** DATA FOR ANALYSIS follows **

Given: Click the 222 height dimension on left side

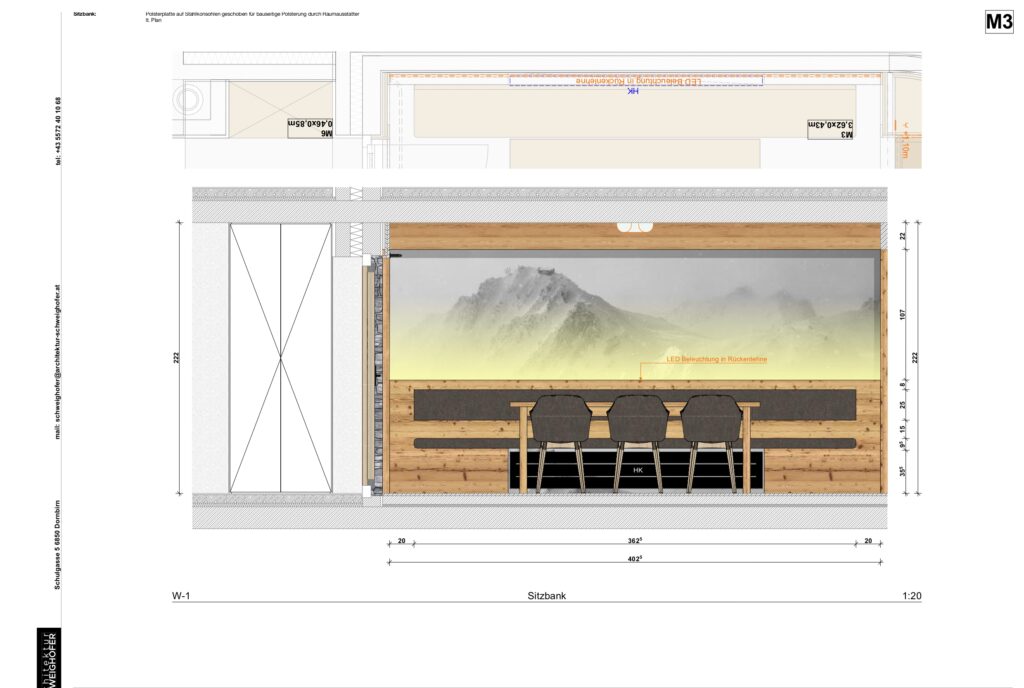Looking at the screenshot, I should [176, 358].
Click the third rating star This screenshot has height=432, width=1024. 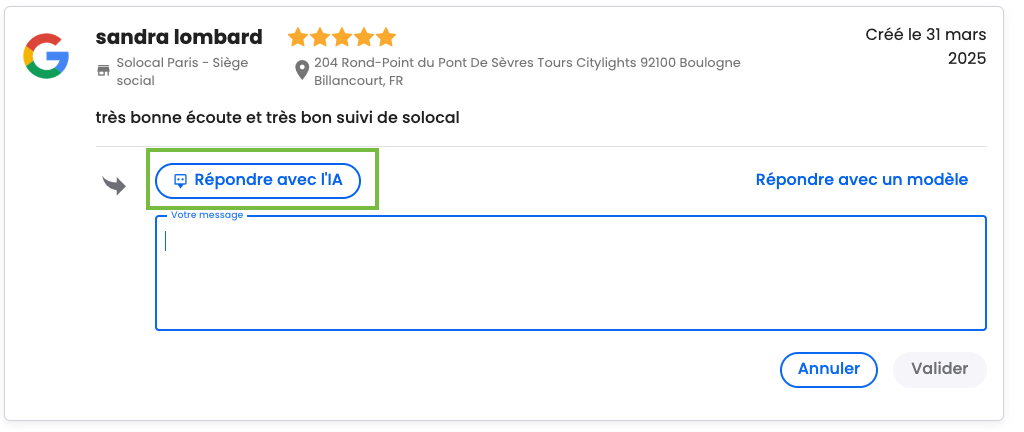click(x=342, y=37)
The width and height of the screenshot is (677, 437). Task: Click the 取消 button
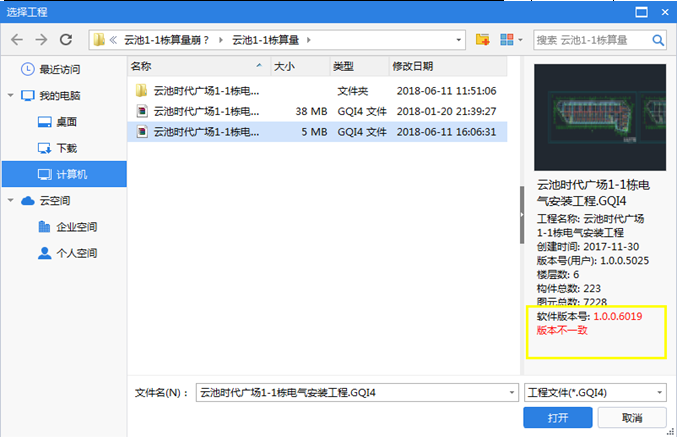631,418
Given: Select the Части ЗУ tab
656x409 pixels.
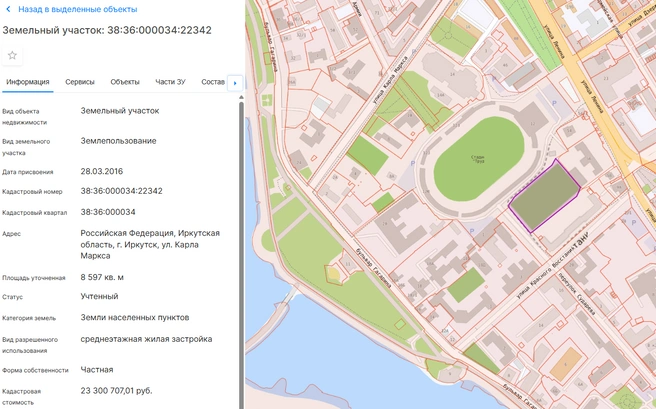Looking at the screenshot, I should tap(170, 82).
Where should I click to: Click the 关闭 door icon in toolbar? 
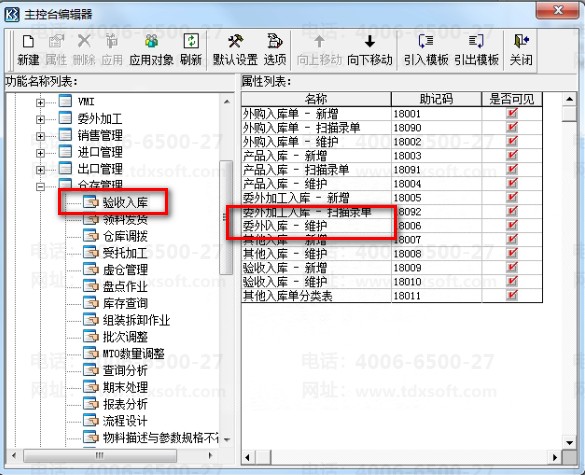[521, 41]
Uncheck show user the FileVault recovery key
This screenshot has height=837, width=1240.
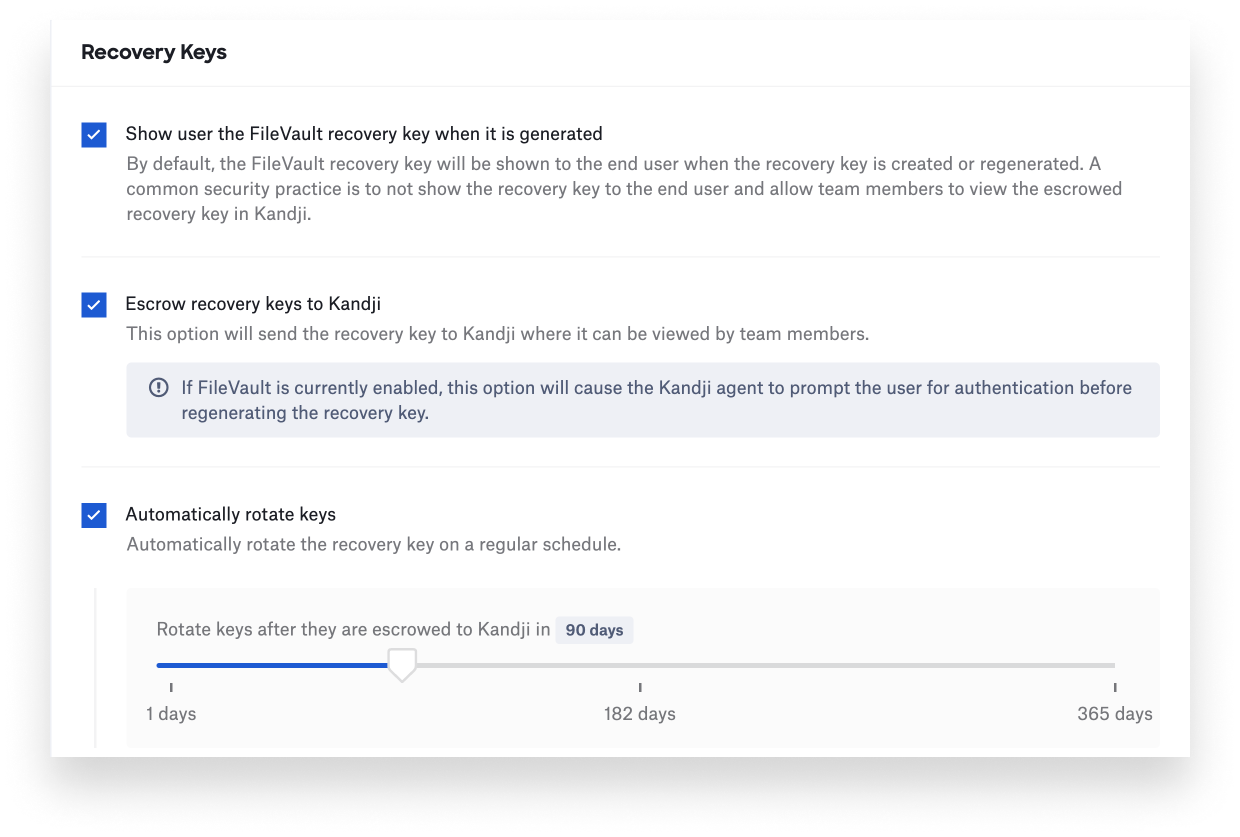(93, 134)
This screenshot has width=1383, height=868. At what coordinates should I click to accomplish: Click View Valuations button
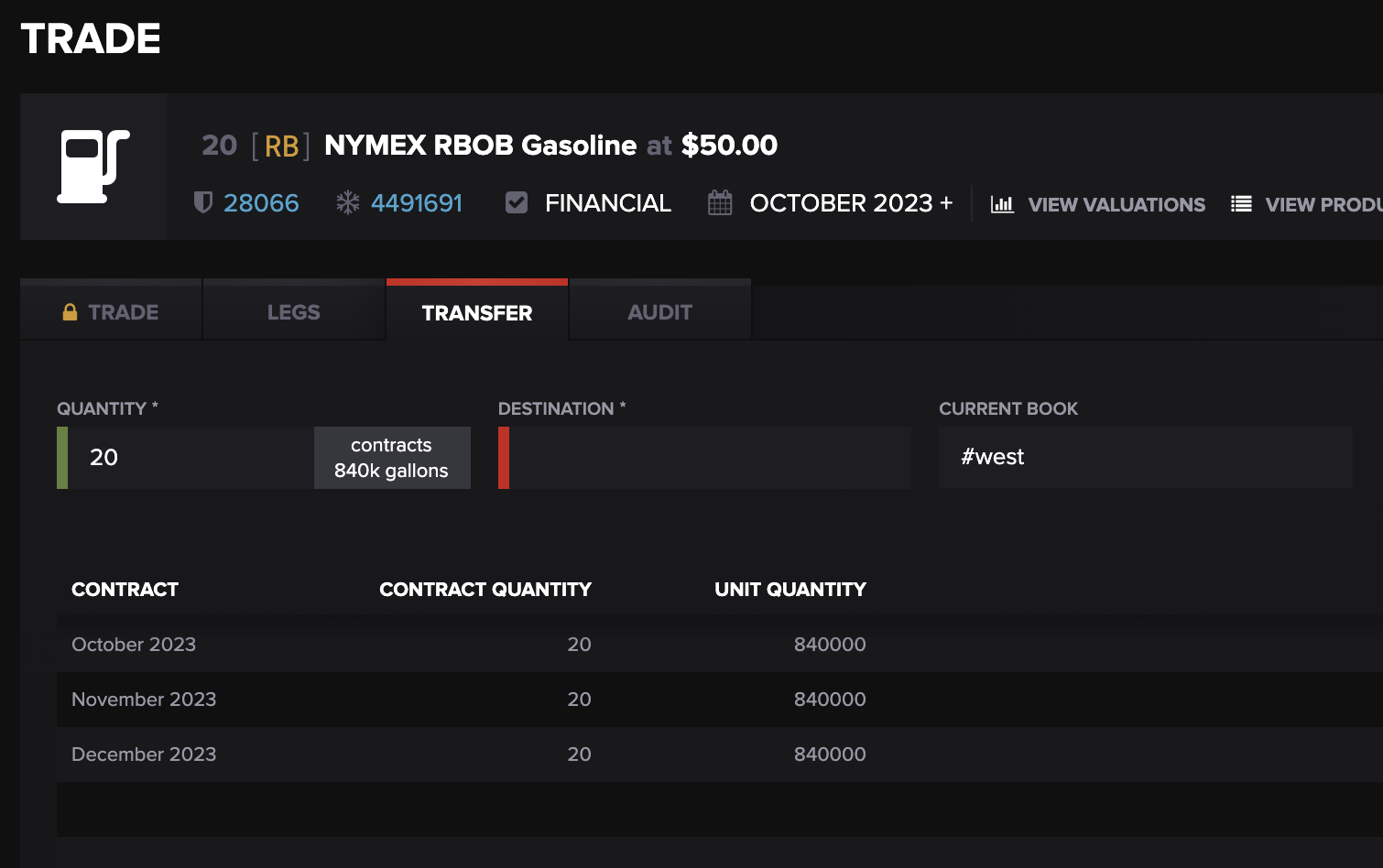point(1116,204)
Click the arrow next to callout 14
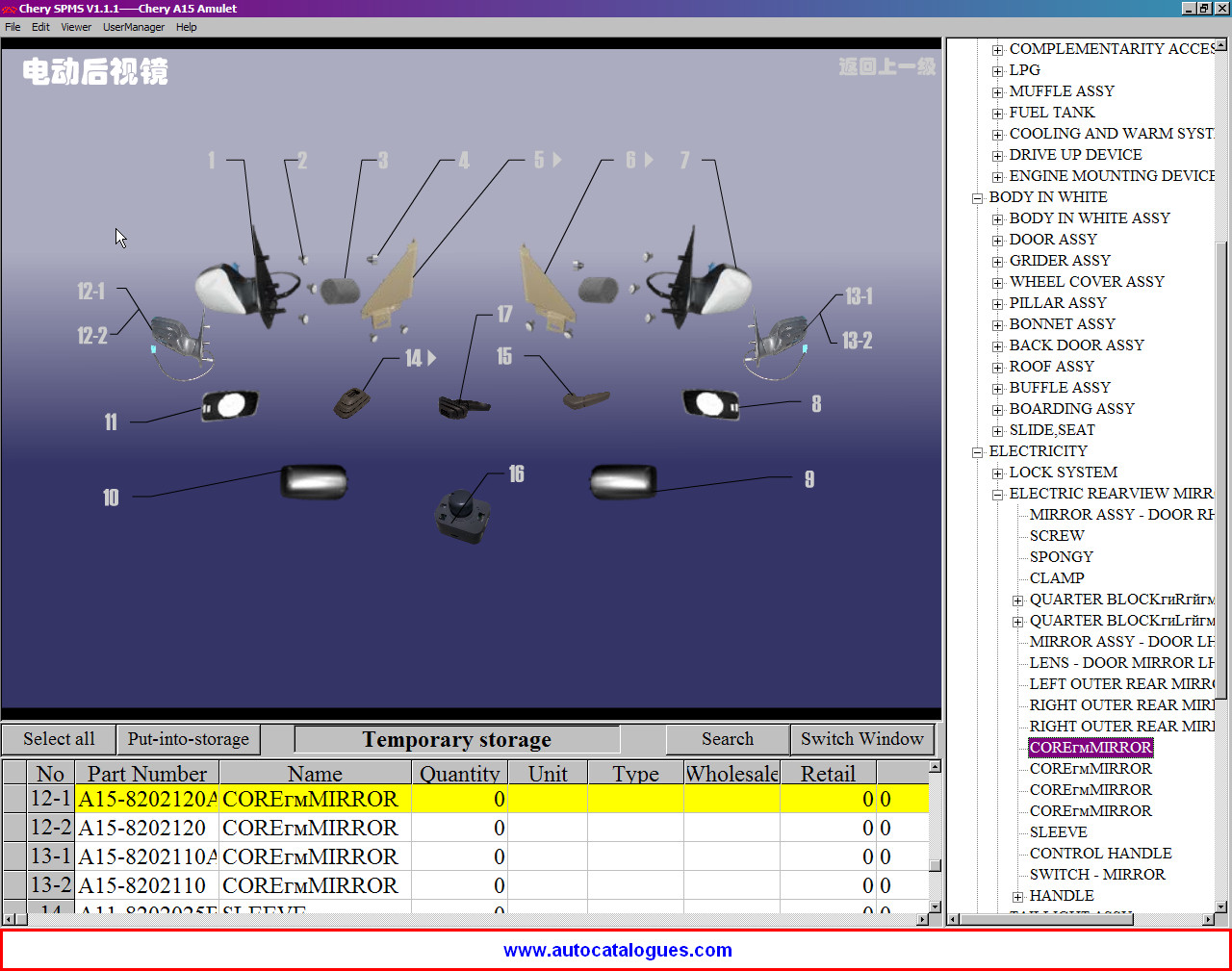Viewport: 1232px width, 971px height. 432,358
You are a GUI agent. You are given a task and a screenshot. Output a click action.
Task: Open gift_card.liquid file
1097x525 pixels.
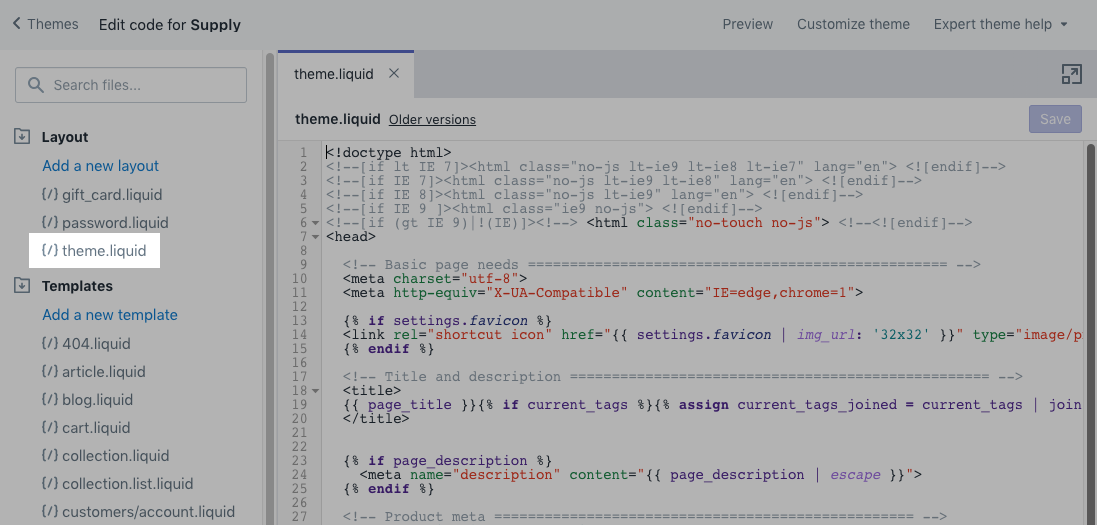point(111,194)
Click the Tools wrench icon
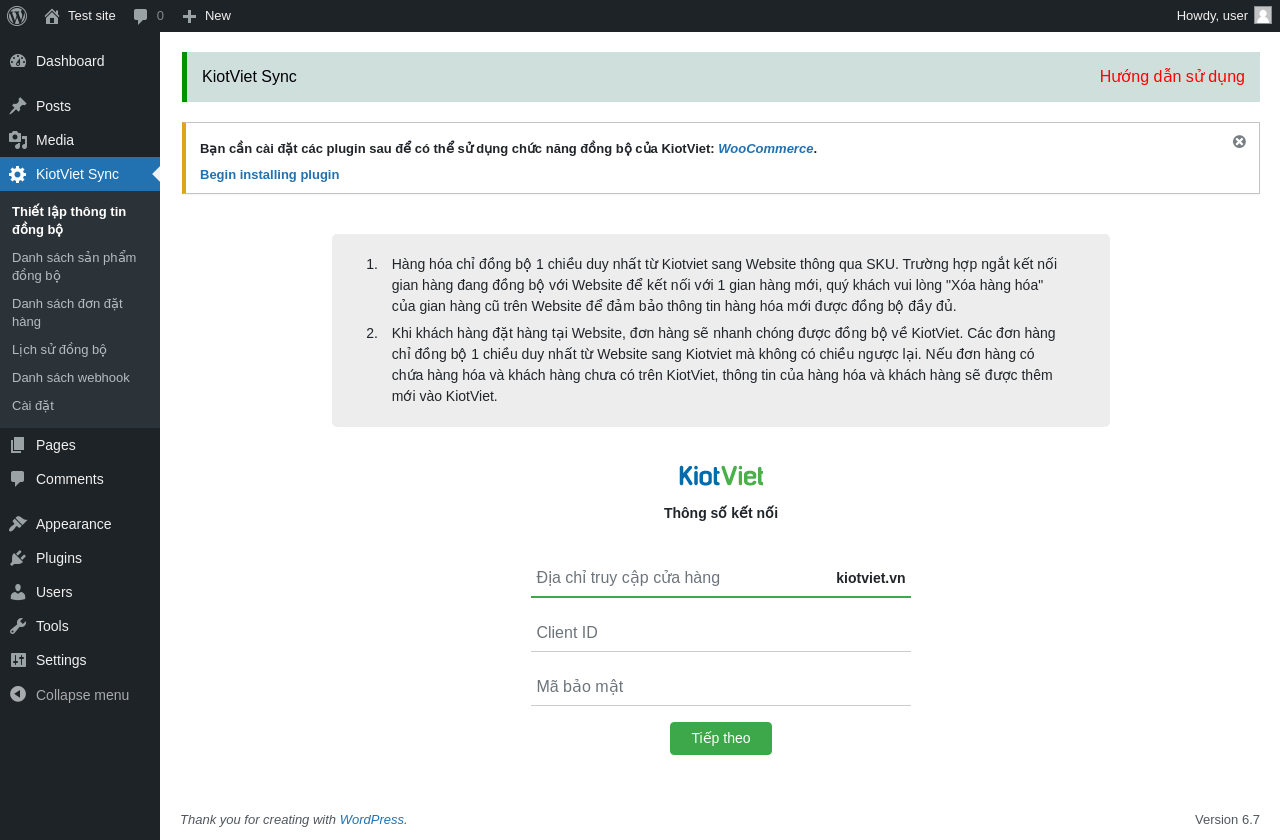This screenshot has width=1280, height=840. [x=18, y=626]
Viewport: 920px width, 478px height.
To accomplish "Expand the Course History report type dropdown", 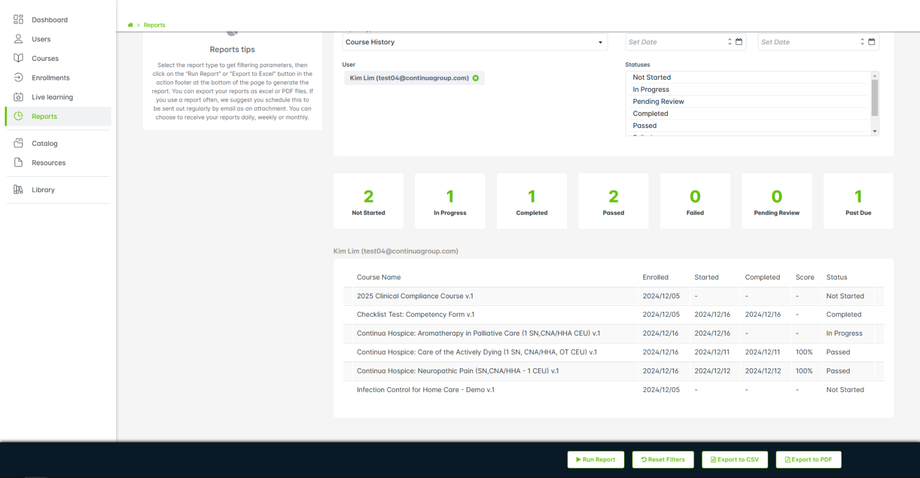I will pyautogui.click(x=600, y=42).
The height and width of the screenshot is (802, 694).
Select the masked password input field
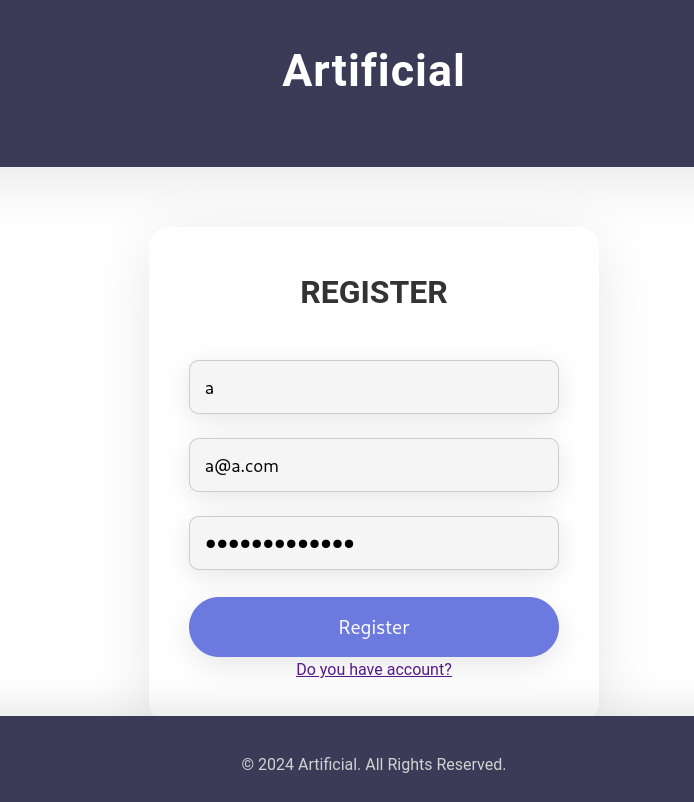coord(373,543)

** End of DATA FOR ANALYSIS **

TO DO
Start at the line containing "This screenshot has height=837, width=1240." above and stop at the line containing "Viewport: 920px width, 478px height.". Output those lines exactly, both included, but none of the pictures.

TASK OUTPUT
This screenshot has height=837, width=1240.
(93, 134)
This screenshot has width=1383, height=868. At what coordinates should I click to accomplish: Click View Valuations button
point(1116,204)
Click the arrow next to callout 14
Viewport: 1232px width, 971px height. 432,358
You are a GUI agent. You are given a task and a screenshot. Output a click action.
Task: Open gift_card.liquid file
1097x525 pixels.
point(111,194)
Click the Tools wrench icon
This screenshot has width=1280, height=840. [x=18, y=626]
Viewport: 920px width, 478px height.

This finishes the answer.